SWE RL Infrastructure Case Study#

This case study was written on February 13, 2026. The information below may be outdated.

Background#

SWE RL is a single training environment that is meant to be correlated with agentic coding benchmarks like SWE Bench Verified and SWE Bench Multilingual. These benchmarks are designed as agentic coding tasks, where the model is provided with a GitHub repository and an issue from that repository, and the model is asked to resolve that issue.

When people use models for agentic coding purposes, they will provide some prompt (task) and use some harness (Claude Code, Cursor, OpenHands, Mini SWE Agent, and so on). A harness is just a system prompt provided to the model that instructs it generally what to do, along with the orchestration logic to execute one attempt at the task. The harness is responsible for orchestrating the combination of model and tool calls in order to properly respond back to the user query.

In other words, when models are run on SWE Bench Verified, you actually need to pick a model AND a harness to run it through. This is exactly what is reported in the SWE bench leaderboard; for example, the “bash only” category which refers to benchmark results across models using a specific harness, or things like “mini-SWE-agent + Claude 4.5 Opus medium (20251101)” which is a harness + a model, respectively.

SWE Bench Verified consists of 500 such tasks that the model needs to accomplish, spread over some number of unique repos. Each repo has its own container that needs to be used, that contains the environment and repo setup for the model.

For training, we use datasets like SWE Gym, R2E gym, and so on. Each SWE RL rollout currently can be a sequence of up to 100 alternating model calls and command executions for training, and up to 500 for benchmark.

Deployment topology during training#

When we go to train with NeMo RL, assuming async RL setup, we will provision a set of GPU nodes on the cluster from Slurm and split those into training and generation GPU resources. We will spin NeMo Gym up on the Ray head node which may be colocated with either the train or generation GPUs.

At rollout time, we will make a batch of requests to NeMo Gym which include SWE RL tasks. Inside the SWE RL NeMo Gym server, we will do some config preprocessing, and call ray.remote with SPREAD scheduling policy across our available GPU nodes. Inside the ray.remote call, we will spin up the task instance container using a containerization framework called Apptainer. We chose Apptainer (called Singularity at the time we started the effort) because our clusters use enroot as the containerization framework on the Slurm level, and Apptainer was the only containerization framework that we could run from within an enroot container. Looking back, we got lucky this is the choice we made since Apptainer has now pivoted to exactly supporting these agentic coding scenarios.
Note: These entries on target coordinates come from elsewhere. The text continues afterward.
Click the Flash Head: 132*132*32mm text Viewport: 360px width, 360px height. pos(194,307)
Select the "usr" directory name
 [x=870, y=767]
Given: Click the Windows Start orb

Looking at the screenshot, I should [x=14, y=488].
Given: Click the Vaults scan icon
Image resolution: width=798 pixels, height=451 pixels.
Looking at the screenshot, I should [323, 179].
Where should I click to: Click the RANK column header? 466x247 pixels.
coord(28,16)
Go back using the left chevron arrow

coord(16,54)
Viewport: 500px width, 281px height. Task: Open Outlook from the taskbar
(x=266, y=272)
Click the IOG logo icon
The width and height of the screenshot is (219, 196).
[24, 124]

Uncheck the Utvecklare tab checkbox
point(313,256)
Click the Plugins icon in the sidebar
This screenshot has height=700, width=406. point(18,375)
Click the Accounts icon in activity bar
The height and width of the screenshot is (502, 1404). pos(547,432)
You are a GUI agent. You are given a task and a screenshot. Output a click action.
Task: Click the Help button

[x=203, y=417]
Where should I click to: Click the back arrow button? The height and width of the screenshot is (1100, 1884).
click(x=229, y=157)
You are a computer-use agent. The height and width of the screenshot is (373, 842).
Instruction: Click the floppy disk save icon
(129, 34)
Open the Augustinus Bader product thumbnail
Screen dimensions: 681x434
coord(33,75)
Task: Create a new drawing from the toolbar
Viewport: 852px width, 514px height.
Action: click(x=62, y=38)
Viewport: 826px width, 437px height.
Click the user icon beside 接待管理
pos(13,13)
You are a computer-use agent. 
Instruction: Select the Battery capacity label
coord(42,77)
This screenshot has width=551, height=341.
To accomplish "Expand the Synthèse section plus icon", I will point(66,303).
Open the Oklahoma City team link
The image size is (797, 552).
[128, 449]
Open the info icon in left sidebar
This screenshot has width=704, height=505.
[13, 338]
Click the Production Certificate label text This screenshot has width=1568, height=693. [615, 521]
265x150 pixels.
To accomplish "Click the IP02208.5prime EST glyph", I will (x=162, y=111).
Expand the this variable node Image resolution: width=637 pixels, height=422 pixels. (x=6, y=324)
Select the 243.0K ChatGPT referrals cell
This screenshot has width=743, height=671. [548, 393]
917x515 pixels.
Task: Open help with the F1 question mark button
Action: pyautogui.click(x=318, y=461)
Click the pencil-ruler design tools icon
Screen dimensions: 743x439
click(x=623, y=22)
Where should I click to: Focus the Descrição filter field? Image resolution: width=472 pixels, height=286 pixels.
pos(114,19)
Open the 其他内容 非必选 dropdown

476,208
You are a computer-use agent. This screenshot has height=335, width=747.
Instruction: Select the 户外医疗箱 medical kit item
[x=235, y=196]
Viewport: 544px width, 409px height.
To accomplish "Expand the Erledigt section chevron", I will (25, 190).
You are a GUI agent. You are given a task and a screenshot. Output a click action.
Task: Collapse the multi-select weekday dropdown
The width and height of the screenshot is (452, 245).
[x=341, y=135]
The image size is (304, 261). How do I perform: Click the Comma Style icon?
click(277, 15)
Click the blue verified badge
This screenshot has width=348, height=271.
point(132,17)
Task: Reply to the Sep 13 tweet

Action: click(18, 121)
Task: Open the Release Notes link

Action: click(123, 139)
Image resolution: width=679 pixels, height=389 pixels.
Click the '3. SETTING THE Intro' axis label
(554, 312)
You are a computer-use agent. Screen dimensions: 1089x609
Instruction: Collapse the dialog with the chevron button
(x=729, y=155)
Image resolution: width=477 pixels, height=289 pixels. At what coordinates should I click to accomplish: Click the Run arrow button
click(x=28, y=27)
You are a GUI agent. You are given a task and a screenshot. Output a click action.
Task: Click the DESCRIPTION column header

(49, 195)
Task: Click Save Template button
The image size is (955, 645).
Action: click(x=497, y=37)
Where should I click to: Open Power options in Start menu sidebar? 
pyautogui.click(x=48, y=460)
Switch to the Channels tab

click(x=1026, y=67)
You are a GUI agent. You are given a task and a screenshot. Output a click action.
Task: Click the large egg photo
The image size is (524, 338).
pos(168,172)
Inside the Apptainer container, we will run the harness logic (for example, OpenHands) to orchestrate calls to the model endpoint and command executions. After the trajectory finishes, we will spin up another instance of the same task container to run final unit tests validation to determine whether the patch the model generated was correct. If correct, we give reward 1.

CPU resources necessary#

The CPU resources necessary for our SWE RL depend on two primary factors:

The tasks themselves
The quality of the code that the model generates

At the time of writing this case study, our rough estimation for the tasks we currently have in hand is that each task instance requires around 1 CPU core worth of CPU resources. Preliminary SWE RL experiments typically use a batch size of 16 prompts per step and 32 rollouts per prompt = 512 concurrent task instances. This is roughly 512 CPU cores we need to properly support these experiments. If we run on 16 GPU nodes, that is 32 tasks per node.

However, as task complexity increases over the next few months (especially in more complicated multimodal scenarios), the CPU resources necessary to serve these task instances is only going to increase and at some point we may no longer be able to co-locate on the GPU nodes.

The quality of the code that the model generates is a minor factor. Usually we just need to impose the right resource limits (for example, max memory, filesystem permissions within the container, and so on) so that we do not crash.

Current challenges and next steps#

Eventually we want to scale SWE RL to match the production RL batch size of up to 4 steps off policy * 256 prompts per step * 16 rollouts per prompt, but our preliminary experiments have shown that 4 steps off policy is too much for the SWE RL setting, and our software (including both NeMo Gym but mainly the model generation speed, that is, vLLM inference software) is not fast enough to support 256x16 so we have kept it at 16x32 for now.

SWE RL is a long horizon task (open research question how to properly train e2e still) and it is also the longest wall clock time training environment by far. For example, the step time for all other RL environments is around seven minutes, but for SWE the fastest we have been able to go with batch size 512 is around 20 minutes for both train and rollout.